The Herd is out on 3/26. Thanks to Net Galley and Ballantine Books for sending a copy my way in exchange for a fair and honest review.
My Dark Vanessa by Kate Elizabeth Russell
By now, if you’ve heard anything about My Dark Vanessa, you’ve probably already made up your mind whether or not you want to read it.
I tore through this book in two nights. I am still digesting it, frankly, and may have more to say at a later date. What I’ll say now is that the inaccurate and damaging narrative that took hold on Twitter earlier this year - that Kate Elizabeth Russell plagiarized this story from Wendy C. Ortiz’s 2014 memoir Excavation, and that no true victim would write such a complicated fictional narrative of sexual abuse, which in turn all but forced Russell to disclose her own history of abuse and eventually led Oprah’s Book Club to drop MDV as its March pick - was one of the most disgusting instances of cat-burning I’ve ever seen on Book Twitter. And let me tell you: Book Twitter burns a lot of cats.

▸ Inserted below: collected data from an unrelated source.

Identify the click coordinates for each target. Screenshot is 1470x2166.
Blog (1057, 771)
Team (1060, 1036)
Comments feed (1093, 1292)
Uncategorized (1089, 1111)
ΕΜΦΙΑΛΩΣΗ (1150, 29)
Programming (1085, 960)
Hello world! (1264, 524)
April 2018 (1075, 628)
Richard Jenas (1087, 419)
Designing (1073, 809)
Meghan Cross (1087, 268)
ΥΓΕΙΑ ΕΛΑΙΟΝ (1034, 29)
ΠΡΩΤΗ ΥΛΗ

The thing is, I still can’t figure out why it happened to this book. In the wake of the well-reasoned criticism American Dirt received, the publishing business absolutely has to take a hard look at whose voices are elevated and whose are minimized. But the story Russell tells here is not one that “belongs” to any particular woman, or any particular group of women. She doesn’t even claim it belongs to her, as her lengthy author’s note takes pains to make (legally) clear. Yet it reflects a dynamic, a type of man, and a set of experiences that likely feel familiar to anyone who was once a teenage girl, and it does so in beautiful but accessible prose that made me angry anyone could write this story that well.
I mean, read it if you want to. But I’m glad I did.
My Dark Vanessa is available now. I bought it myself, thanks.
You’ve probably seen Severance on one of the many, many “Pandemic Fiction Books To Read Right Now” lists published this week, so I’ll be succinct. Yes, it’s eerily similar to [gestures] everything right now; it’s also much more than that, and you should read it! It’s a brilliant and sharp reflection on nostalgia and consumerism and the first-gen American experience and millennial workplace malaise, and it’s also a really good, spooky post-apocalyptic story set in the wake of a devastating plague - Stephen King by way of Jia Tolentino. Highly recommended reading for our year of rest and self-quarantine.
Severance has been out for a while and I bought it myself, yada yada.